When you are only working on one innovation project at a time, you can give it all the care and attention it needs. There are no competing resource demands; at least for creating new products and services.
Life gets more complicated as your company grows and you are managing a bigger product range, more markets and geographies, and a lot more innovation projects as you try and keep your offer to the customer fresh and up to date.
Even a medium size business could have a dozen live innovation projects at any one time, and a large multinational may have hundreds.
Now you have a portfolio management problem. How do the projects support the business strategy? How will you allocate scarce resources among the projects? Is there diversity in the project types, ambitions, size and duration? Can your portfolio cope with changes in customer needs, available technology and business performance? Is it robust?
The best way to start thinking about your portfolio is to visualise it as a whole so that you can see how the mix of projects fits your needs.
There are many portfolio tools, but one that I have found extremely useful is the consumer/technology matrix. I learned and used it in my early career with Unilever. I am not sure who developed it, so my apologies for not acknowledging the creators, but this has been the tool I have turned to most often in the last 30 years.

▶ _Data items_
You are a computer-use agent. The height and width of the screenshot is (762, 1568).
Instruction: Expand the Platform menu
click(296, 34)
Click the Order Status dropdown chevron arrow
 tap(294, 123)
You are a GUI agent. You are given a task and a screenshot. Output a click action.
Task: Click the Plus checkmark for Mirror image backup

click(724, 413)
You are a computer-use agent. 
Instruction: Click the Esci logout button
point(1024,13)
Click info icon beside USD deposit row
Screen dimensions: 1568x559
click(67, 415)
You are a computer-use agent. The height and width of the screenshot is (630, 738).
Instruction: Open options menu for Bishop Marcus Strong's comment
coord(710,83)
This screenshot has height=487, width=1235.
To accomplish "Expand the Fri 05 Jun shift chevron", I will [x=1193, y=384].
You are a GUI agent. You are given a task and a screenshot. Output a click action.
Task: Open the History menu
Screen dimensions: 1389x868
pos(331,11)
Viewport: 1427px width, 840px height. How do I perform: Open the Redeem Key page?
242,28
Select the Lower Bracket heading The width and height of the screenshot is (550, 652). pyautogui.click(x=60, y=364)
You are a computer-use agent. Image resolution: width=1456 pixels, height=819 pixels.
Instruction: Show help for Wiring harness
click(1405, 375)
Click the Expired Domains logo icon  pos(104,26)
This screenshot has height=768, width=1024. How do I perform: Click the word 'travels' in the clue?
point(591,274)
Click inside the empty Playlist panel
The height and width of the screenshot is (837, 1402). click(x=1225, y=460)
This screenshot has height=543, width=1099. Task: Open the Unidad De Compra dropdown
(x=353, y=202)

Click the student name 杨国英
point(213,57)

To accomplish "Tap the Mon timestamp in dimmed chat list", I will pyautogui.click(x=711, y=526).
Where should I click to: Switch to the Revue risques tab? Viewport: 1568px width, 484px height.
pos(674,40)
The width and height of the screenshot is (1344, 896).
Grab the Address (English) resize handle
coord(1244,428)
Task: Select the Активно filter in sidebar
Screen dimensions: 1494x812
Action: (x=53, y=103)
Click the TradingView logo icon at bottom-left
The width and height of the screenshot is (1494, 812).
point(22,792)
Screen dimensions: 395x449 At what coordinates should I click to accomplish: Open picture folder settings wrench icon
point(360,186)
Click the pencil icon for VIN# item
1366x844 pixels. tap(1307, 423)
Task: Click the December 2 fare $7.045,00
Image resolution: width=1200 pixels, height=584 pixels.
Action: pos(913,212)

▶ _GOALS_
(A) Answer these questions about the innovation portfolio passage:
(i) How many live innovation projects might a medium size business have at any one time?
(ii) At which company did the writer learn the consumer/technology matrix?
(iii) For how long has the writer turned to that tool more often than any other?
(B) Write the next part of the innovation portfolio passage, picking up after its final sentence.

▶ _WRITTEN RESPONSES_
(A)
(i) A dozen.
(ii) Unilever.
(iii) The last 30 years.

(B)
The consumer/technology matrix
The consumer/technology matrix looks at how the consumer or end-user will value an innovation, and the technologies used to deliver it. Popular in the consumer goods industries, it has applications in any market. It shows the strategic intent of the projects and their risk profile. It is used to review portfolio balance and strategic alignment.
The axes are:
Consumer Value Perception – how does the customer or end user benefit:
- No change
- meets existing needs with no differences seen by the user
- a different way of meeting the existing needs
- meets the existing needs better than other products
- New benefits
- satisfies known but unmet needs
- New core product
- the first launch of a revolutionary new product; changes consumer perception of the market.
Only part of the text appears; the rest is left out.